▸ TASK BRIEF
Could you return each line from the one bearing "Marruecos (215, 2095)" through the last line of the entries, exactly as it stands, with no pictures?

(Data items)
=== Section Start ===

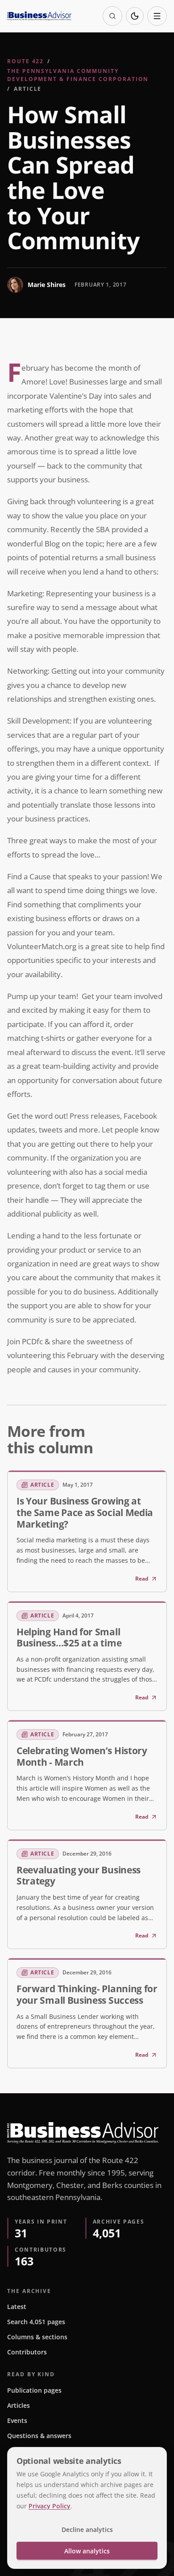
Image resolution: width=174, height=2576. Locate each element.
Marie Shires (47, 284)
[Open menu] (157, 16)
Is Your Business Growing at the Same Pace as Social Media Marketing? (85, 1512)
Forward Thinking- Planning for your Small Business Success (87, 1994)
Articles (18, 2405)
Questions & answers (39, 2435)
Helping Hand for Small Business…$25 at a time (69, 1638)
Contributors (27, 2352)
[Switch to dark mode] (135, 16)
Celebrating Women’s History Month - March (82, 1756)
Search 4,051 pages (36, 2321)
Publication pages (34, 2390)
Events (17, 2420)
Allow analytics (87, 2551)
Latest (16, 2306)
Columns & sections (37, 2337)
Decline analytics (87, 2529)
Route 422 (25, 61)
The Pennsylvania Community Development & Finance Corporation (78, 75)
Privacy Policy (49, 2506)
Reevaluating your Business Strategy (79, 1876)
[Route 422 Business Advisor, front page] (39, 16)
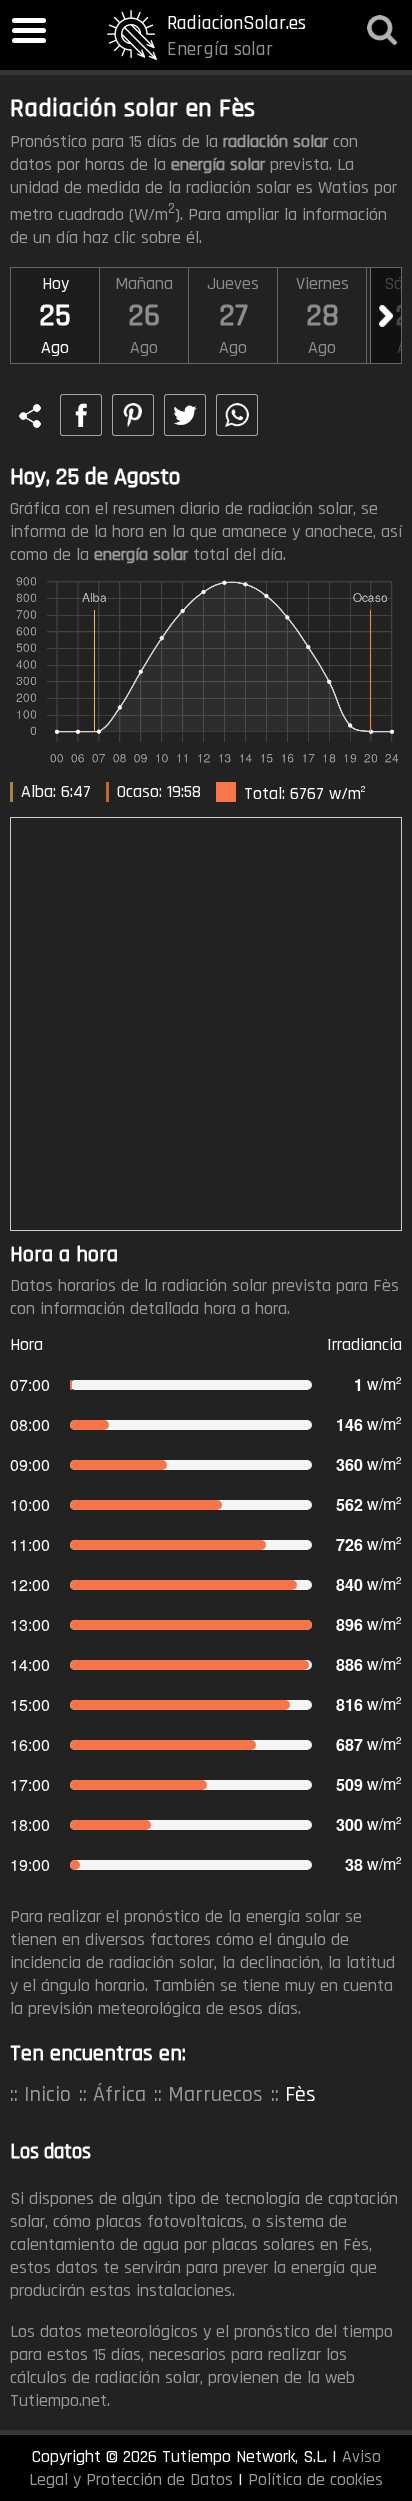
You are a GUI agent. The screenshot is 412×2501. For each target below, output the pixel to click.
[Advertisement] (206, 1024)
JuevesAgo (233, 315)
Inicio (47, 2095)
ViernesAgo (322, 315)
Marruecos (215, 2095)
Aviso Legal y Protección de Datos (205, 2468)
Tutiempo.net (58, 2400)
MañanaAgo (144, 315)
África (119, 2095)
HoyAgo (55, 315)
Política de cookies (315, 2479)
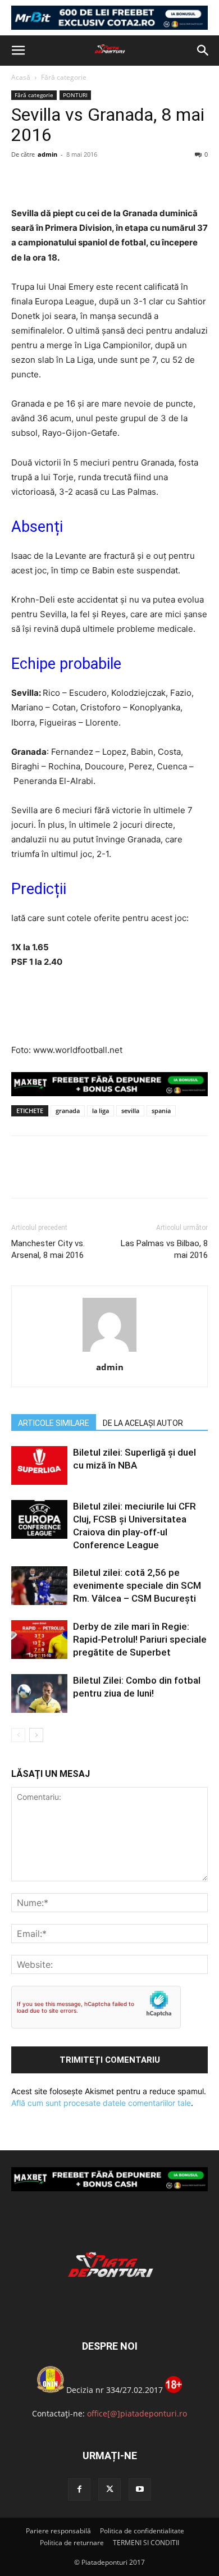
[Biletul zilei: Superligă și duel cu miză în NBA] (39, 1465)
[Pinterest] (74, 179)
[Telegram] (126, 179)
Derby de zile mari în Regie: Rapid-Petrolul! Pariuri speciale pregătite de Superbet (140, 1639)
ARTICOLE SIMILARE (53, 1423)
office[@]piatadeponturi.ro (137, 2413)
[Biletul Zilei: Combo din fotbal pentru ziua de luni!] (39, 1693)
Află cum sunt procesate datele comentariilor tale (101, 2103)
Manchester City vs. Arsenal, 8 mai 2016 (48, 1249)
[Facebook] (22, 179)
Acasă (20, 77)
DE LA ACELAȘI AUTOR (143, 1423)
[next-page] (36, 1735)
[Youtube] (140, 2489)
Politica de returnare (72, 2542)
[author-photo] (109, 1351)
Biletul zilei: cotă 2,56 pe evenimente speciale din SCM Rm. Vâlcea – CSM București (137, 1585)
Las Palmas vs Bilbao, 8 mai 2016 (164, 1249)
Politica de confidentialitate (142, 2531)
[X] (48, 179)
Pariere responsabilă (58, 2531)
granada (68, 1110)
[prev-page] (18, 1735)
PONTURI (75, 95)
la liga (100, 1110)
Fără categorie (63, 77)
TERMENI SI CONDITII (146, 2542)
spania (161, 1110)
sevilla (130, 1110)
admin (47, 154)
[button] (18, 50)
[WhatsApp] (100, 179)
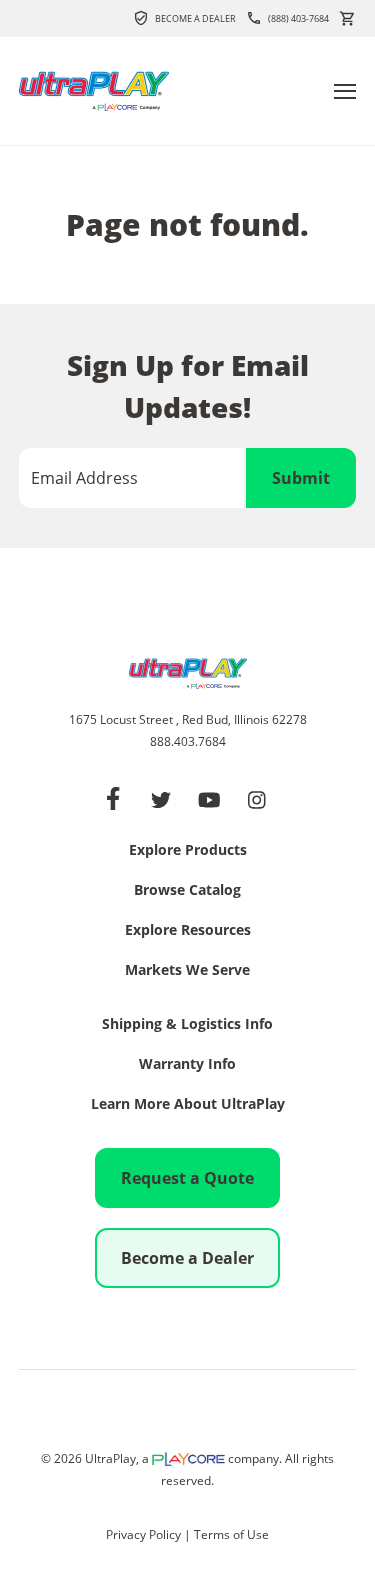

=== Section End ===

▸ SOLUTION FOR THIS PROBLEM
Marruecos (215, 2095)
Aviso Legal y Protección de Datos (205, 2468)
Tutiempo.net (58, 2400)
MañanaAgo (144, 315)
África (119, 2095)
HoyAgo (55, 315)
Política de cookies (315, 2479)
[Biletul zilei: Superligă și duel cu miză în NBA] (39, 1465)
[Pinterest] (74, 179)
[Telegram] (126, 179)
Derby de zile mari în Regie: Rapid-Petrolul! Pariuri speciale pregătite de Superbet (140, 1639)
ARTICOLE SIMILARE (53, 1423)
office[@]piatadeponturi.ro (137, 2413)
[Biletul Zilei: Combo din fotbal pentru ziua de luni!] (39, 1693)
Află cum sunt procesate datele comentariilor tale (101, 2103)
Manchester City vs. Arsenal, 8 mai 2016 (48, 1249)
[Facebook] (22, 179)
Acasă (20, 77)
DE LA ACELAȘI AUTOR (143, 1423)
[next-page] (36, 1735)
[Youtube] (140, 2489)
Politica de returnare (72, 2542)
[author-photo] (109, 1351)
Biletul zilei: cotă 2,56 pe evenimente speciale din SCM Rm. Vâlcea – CSM București (137, 1585)
Las Palmas vs Bilbao, 8 mai 2016 (164, 1249)
Politica de confidentialitate (142, 2531)
[X] (48, 179)
Pariere responsabilă (58, 2531)
granada (68, 1110)
[prev-page] (18, 1735)
PONTURI (75, 95)
la liga (100, 1110)
Fără categorie (63, 77)
TERMENI SI CONDITII (146, 2542)
spania (161, 1110)
sevilla (130, 1110)
admin (47, 154)
[button] (18, 50)
[WhatsApp] (100, 179)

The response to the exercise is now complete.